Show HN: Stash, a graph-based cache for Node.js and Redis

doug1001 · on March 3, 2012

My sense is that you are on to something. The reason i say that is that a decades-old technique (though by no means primitive or out-dated) used in operating system caches (and more recently in web apps, but far less often) is a Bayesian filter. The motivation was not explicitly connected to resolving dependencies (afaik) but rather the more general problem of how to exploit prior state (last resource requested by client) to predict future, or next state (the likelihood that a given resource will be requested next). Of course, this technique can be implemented as a directed acyclic graph, or "Bayesian Network". in any event, i like your idea, and i'm not aware of the same technique having been applied to the same problem, but my knowledge of server-side web dev is below the mean.

tlack · on March 4, 2012

This problem has been bouncing around in my head since I first started using memcache. Figuring out how to easily and correctly invalidate cache items is an interesting problem.

Perhaps instead of explicitly defining dependencies, there could be some way of modeling your cached data as some kind of set of objects which would then understand their own graph. As you can see I haven't quite figured out how it would work but this is how I've been thinking about it lately. Like a simple ORM, in some way.

Something like the following terrible psuedocode:

  cached_comment(key) = new cached_item(function(key){ query("select * from comments where..")});

  cached_post(key) = new cached_item(cached_comment, function(key){query("...")});

nkohari · on March 4, 2012

This was actually my original plan, but I took the easy way out for now. :)

We use MongoDB as our data store, and between the UUIDs used as primary document keys and arrays of UUIDs representing links between documents, we could (reasonably) easily determine the dependencies automatically.

AffableSpatula · on March 5, 2012

I did some research on this a couple of years ago - the aim was to come up with a mechanism that extended HTTP so any existing caching infrastructure could pick it up and implement it. I wrote up a summary of the research here: http://restafari.blogspot.com/2010/04/link-header-based-inva...

Since then Mark Nottingham and myself have written this up as an internet draft:

http://tools.ietf.org/html/draft-nottingham-linked-cache-inv...

gsiener · on March 3, 2012

Very cool. We've just started implementing OLAP cube type caching using sorted sets in Redis and the speed gains are impressive. Checking this out now.

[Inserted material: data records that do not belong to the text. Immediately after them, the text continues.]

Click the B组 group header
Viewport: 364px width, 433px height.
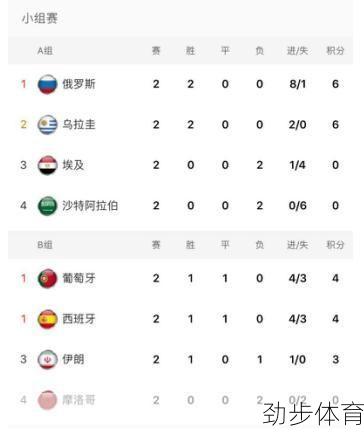coord(45,245)
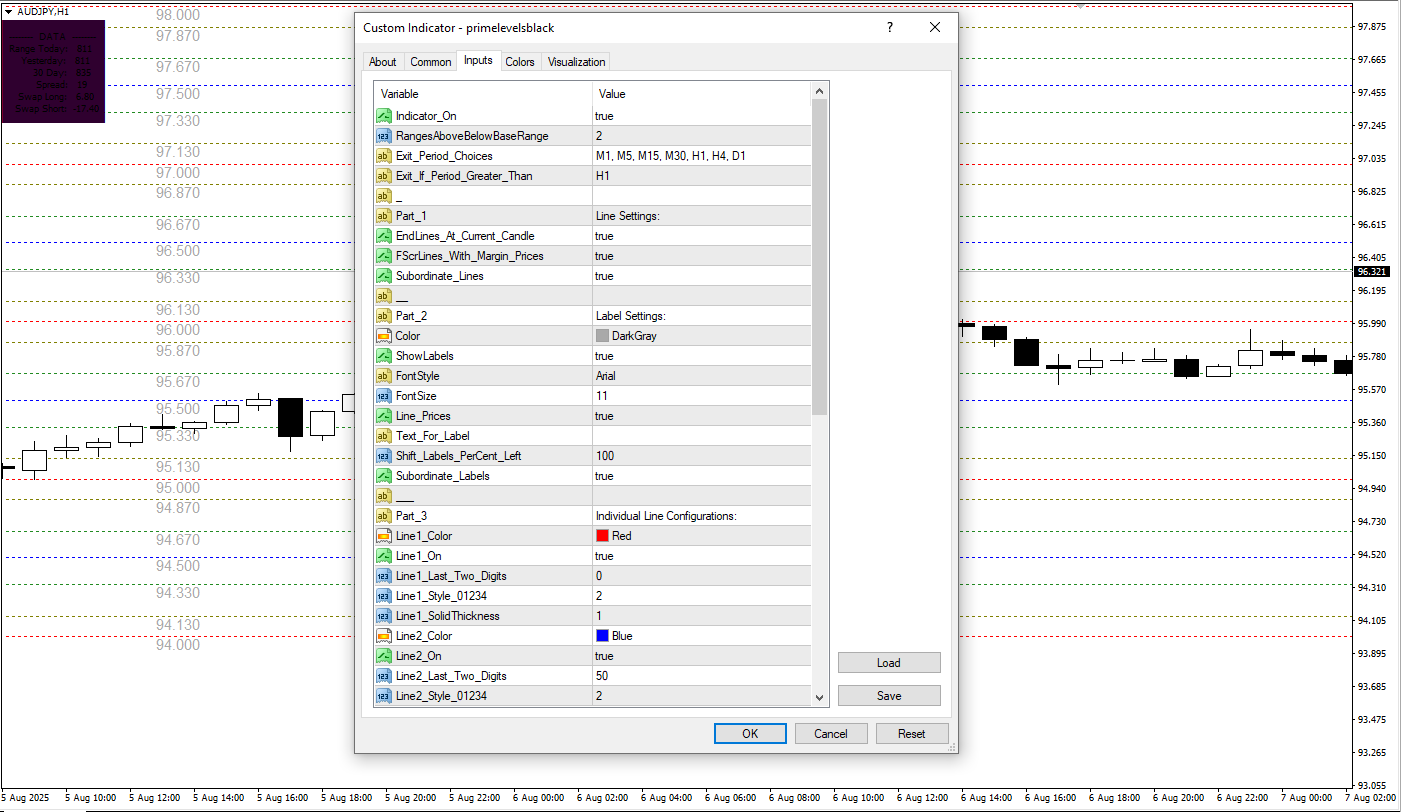Click the inputs list scrollbar down arrow
The width and height of the screenshot is (1401, 812).
pyautogui.click(x=820, y=697)
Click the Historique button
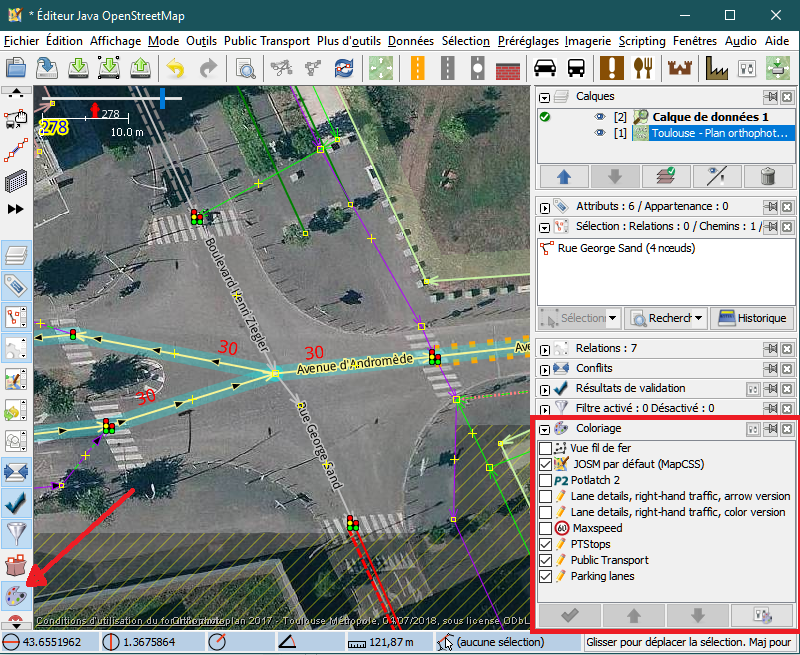800x655 pixels. 752,318
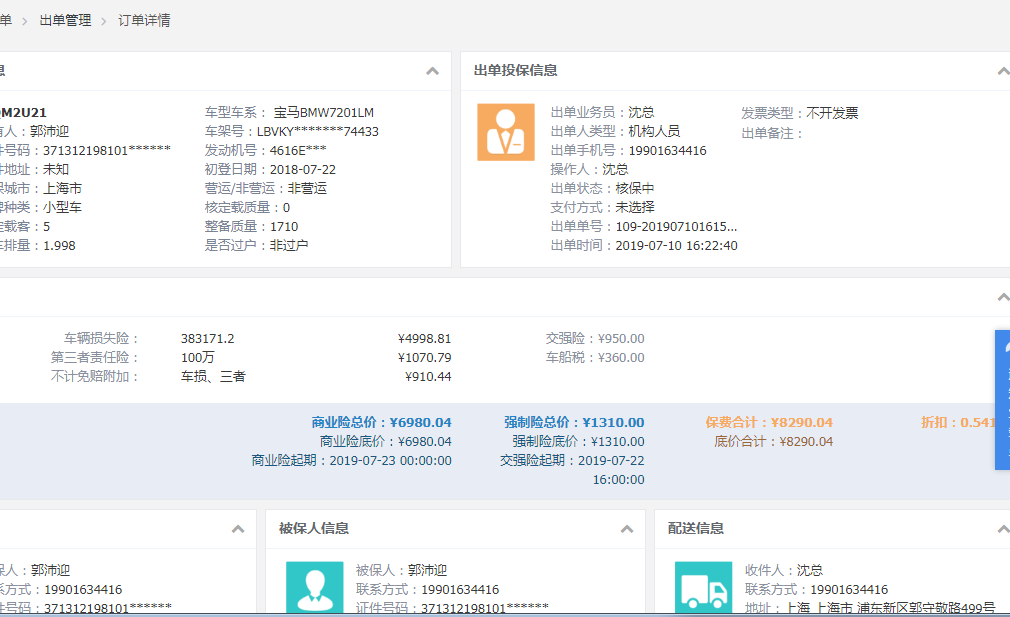This screenshot has width=1010, height=617.
Task: Click the first breadcrumb item before 出单管理
Action: tap(5, 20)
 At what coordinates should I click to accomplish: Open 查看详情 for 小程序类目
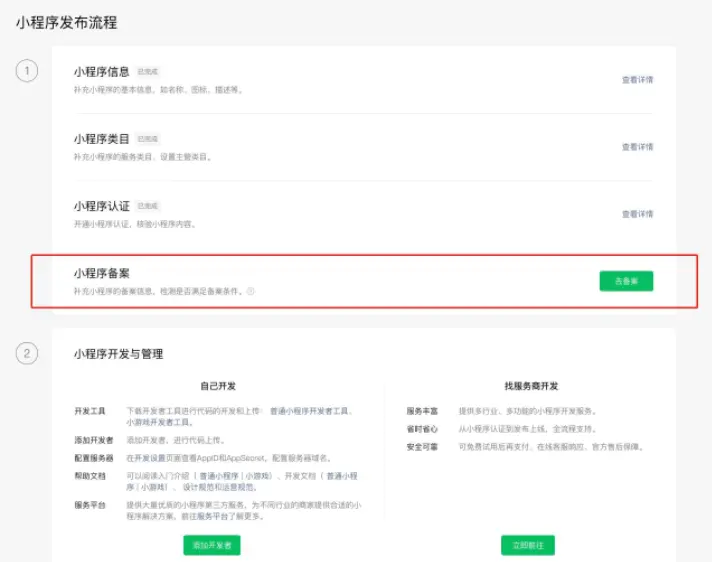coord(637,147)
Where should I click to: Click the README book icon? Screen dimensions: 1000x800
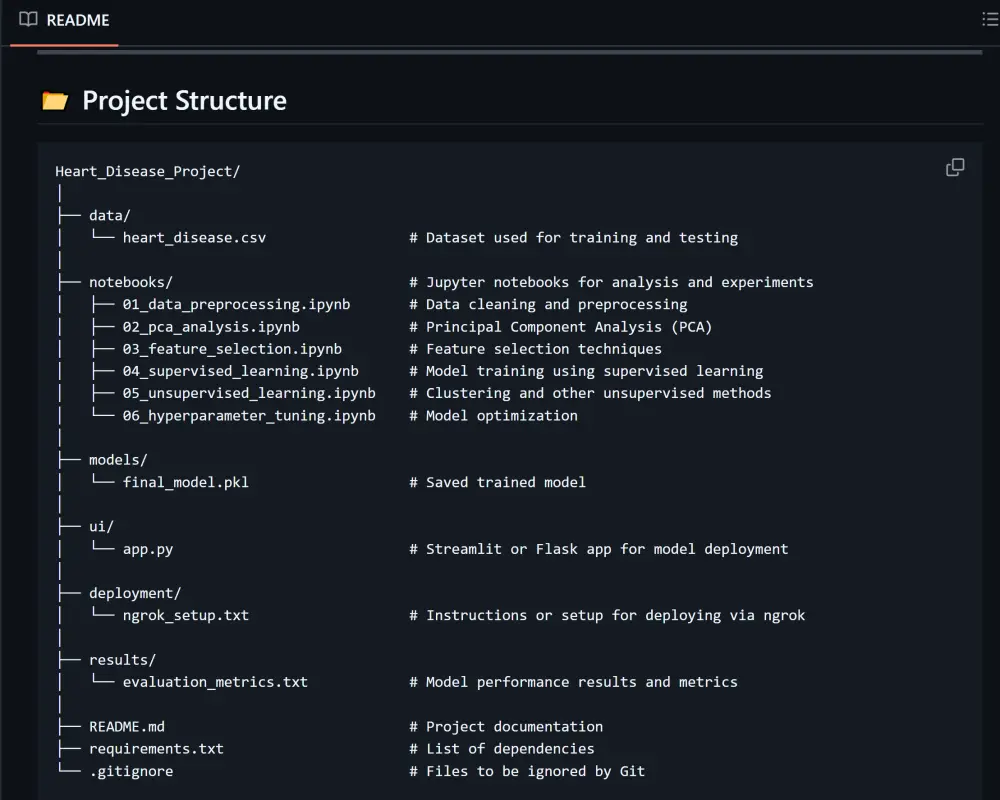28,20
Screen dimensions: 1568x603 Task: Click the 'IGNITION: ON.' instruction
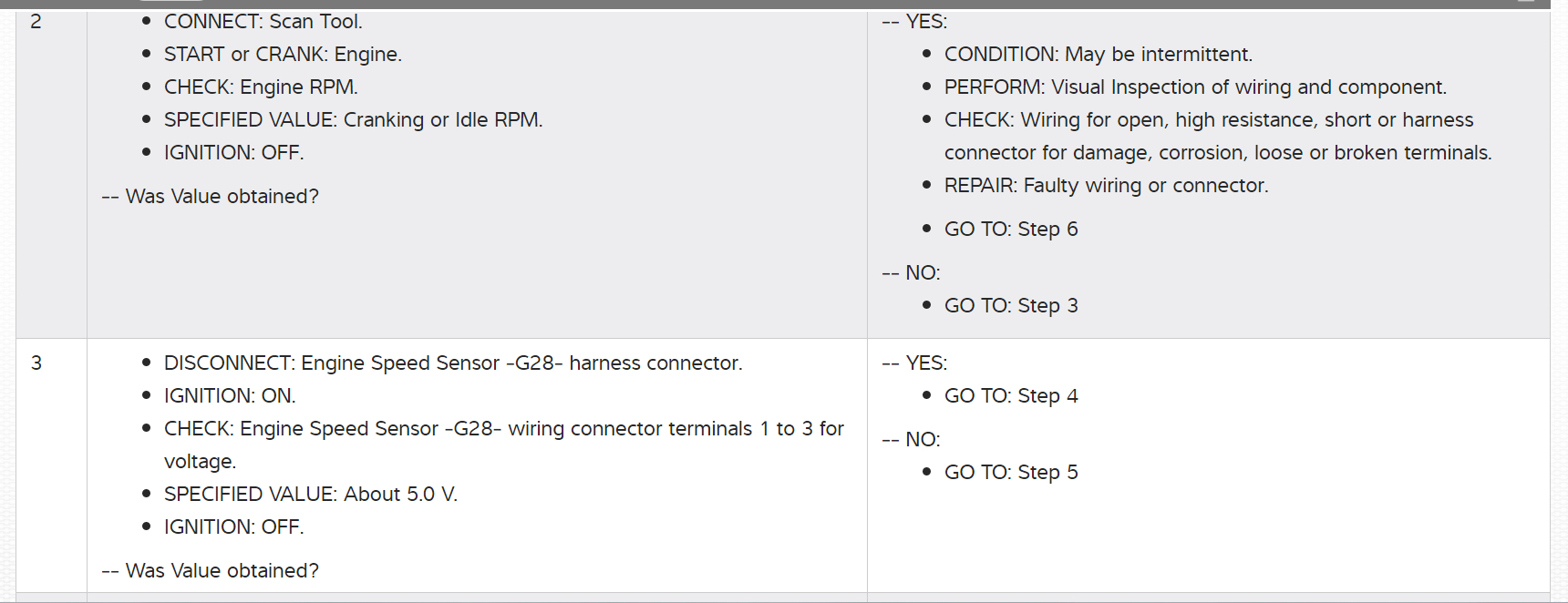click(x=230, y=396)
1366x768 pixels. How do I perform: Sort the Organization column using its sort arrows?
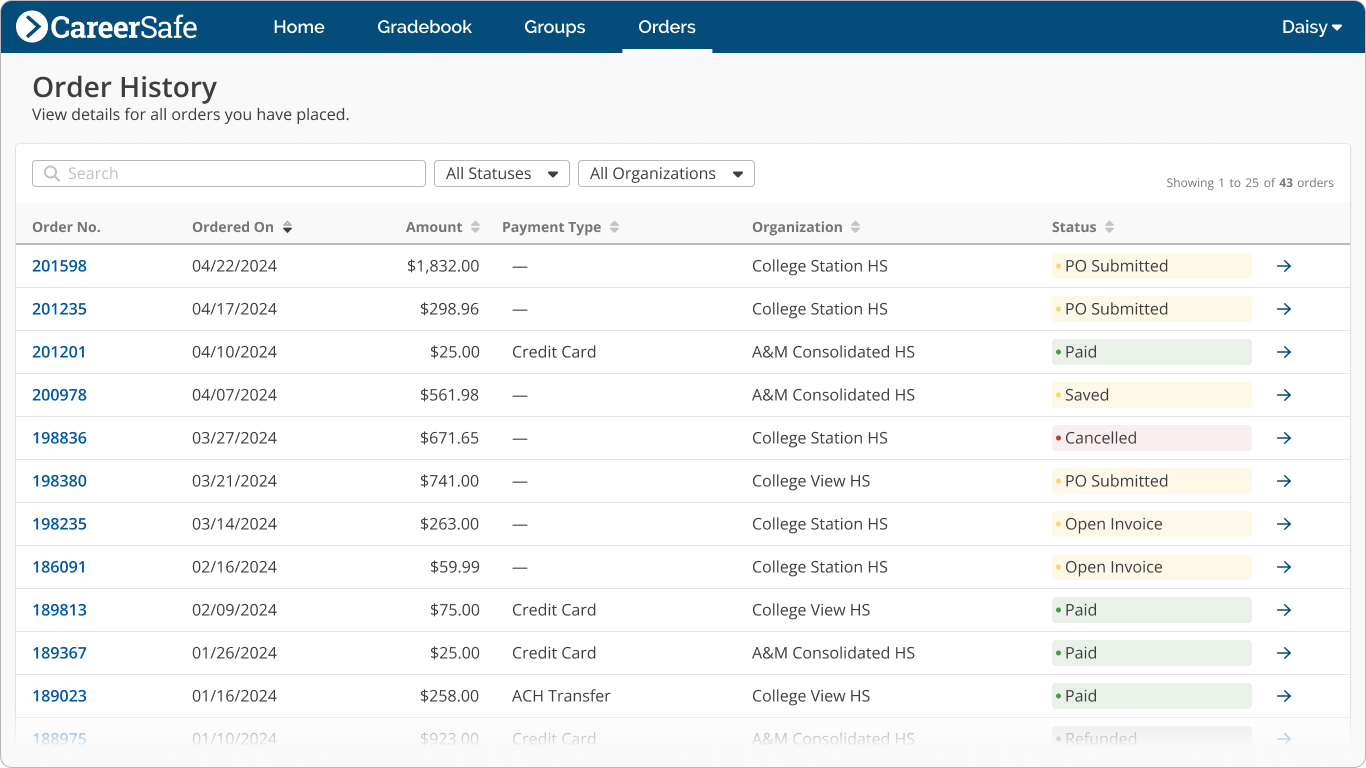point(855,227)
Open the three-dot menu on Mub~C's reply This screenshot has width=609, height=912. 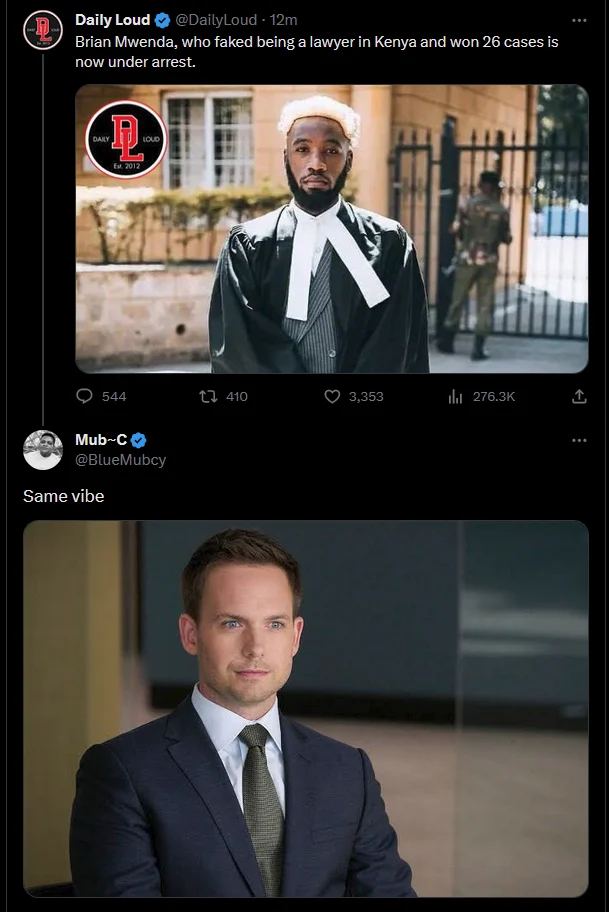point(577,438)
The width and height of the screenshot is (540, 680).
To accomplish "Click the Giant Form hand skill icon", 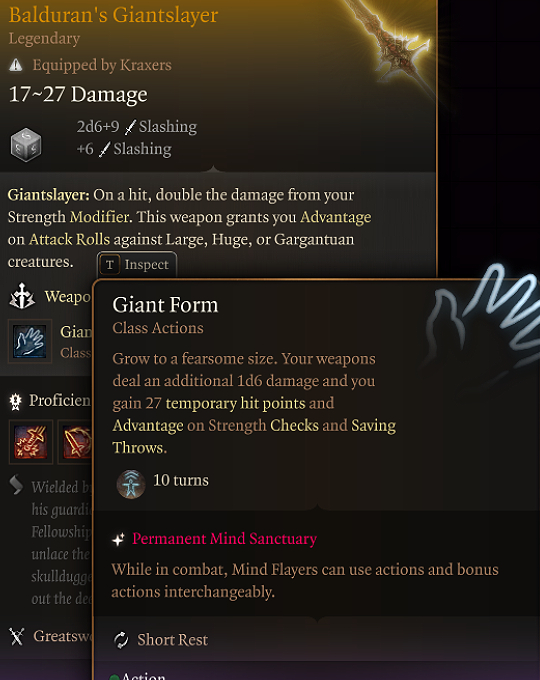I will coord(29,342).
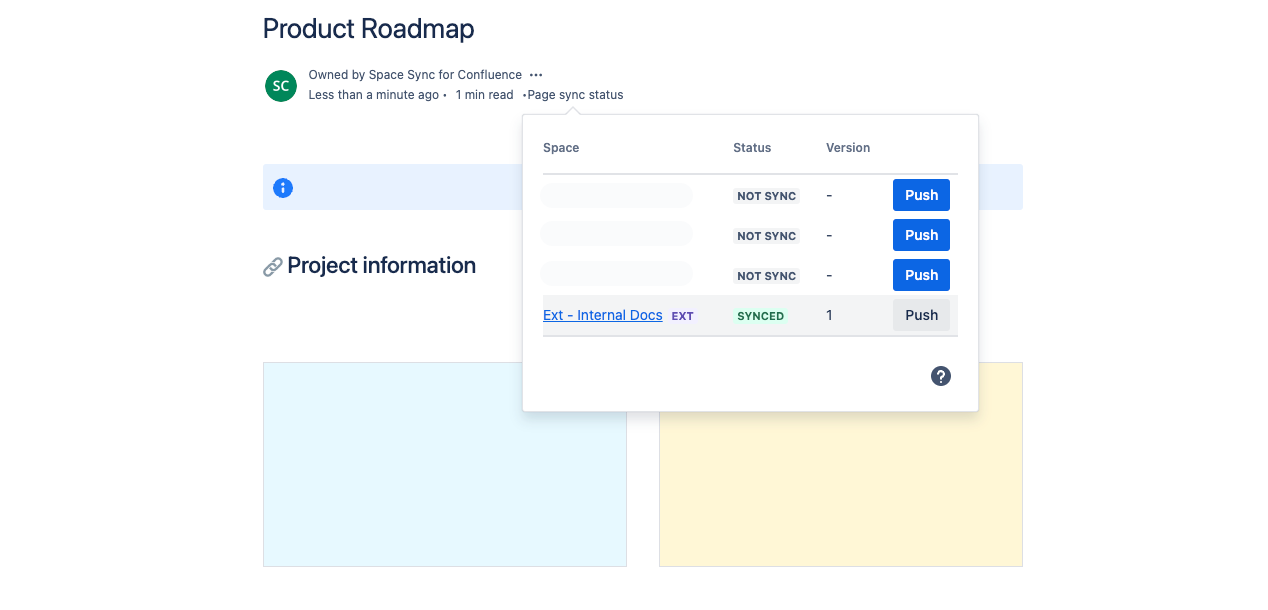
Task: Click the link icon beside Project information
Action: point(272,267)
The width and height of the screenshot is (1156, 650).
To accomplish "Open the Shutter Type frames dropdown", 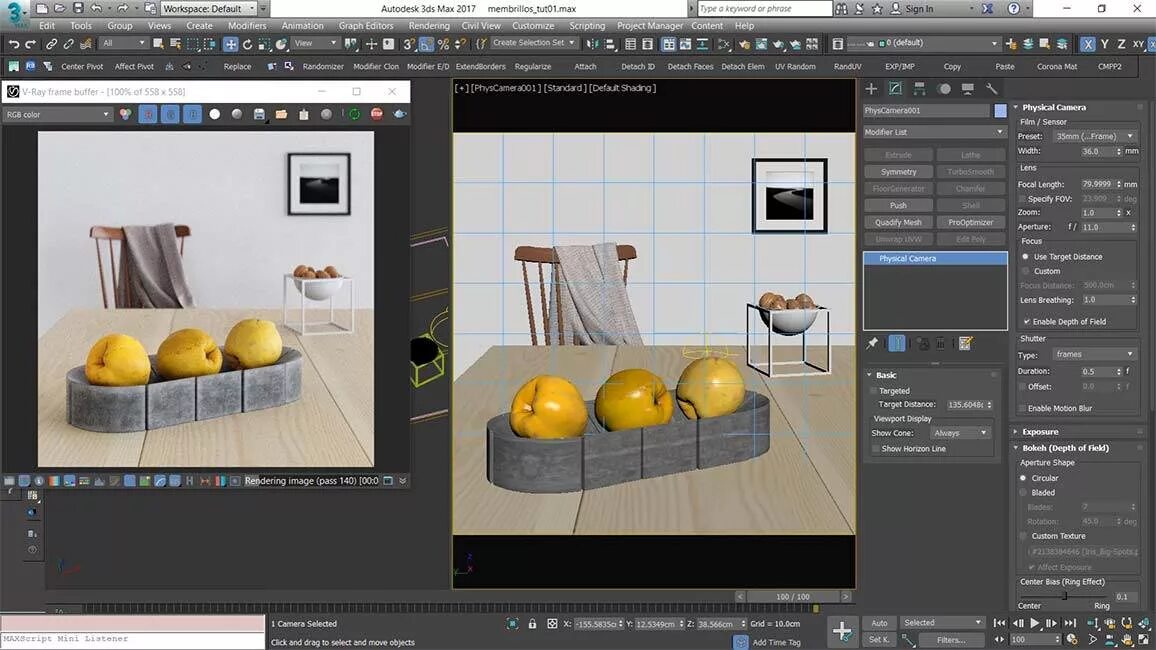I will [x=1094, y=354].
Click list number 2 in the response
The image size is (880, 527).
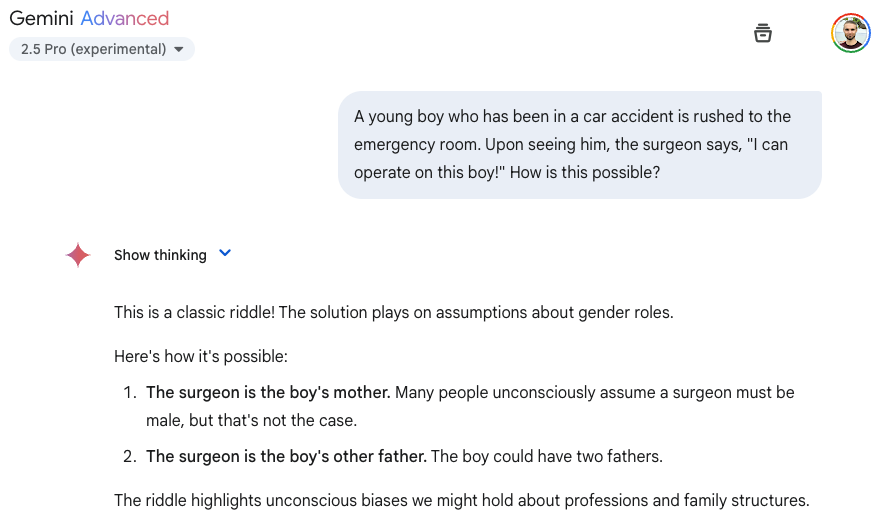pos(129,456)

klahnakoski · on March 4, 2012

I am unfamiliar with the general problem you are solving for, but I am interested in graph dependencies in general. May I ask, How many nodes are in a typical graph? Is there a possibility of cycles?

Thanks

nkohari · on March 4, 2012

In this case, there would be one node for each cacheable item. In this case, it's likely one node for each cacheable record in your data store, plus one node for each cacheable collection.

Cycles are reasonably possible, if two cached items depend upon each other. For example, if you store the text of the last comment a user made on HN inside the "user" cache entry, and the user edited their most-recent comment, you would have to invalidate not only the comment but also the user.

Stash treats dependencies as a DAG (directed acyclic graph). During traversal when a node is invalidated, it's aware of the potential of cycles and won't backtrack over paths its already examined.

villagefool · on March 4, 2012

Where can an example for how to use such cacheing in when serving pages using node be found? Sorry, first time I am hearing about this...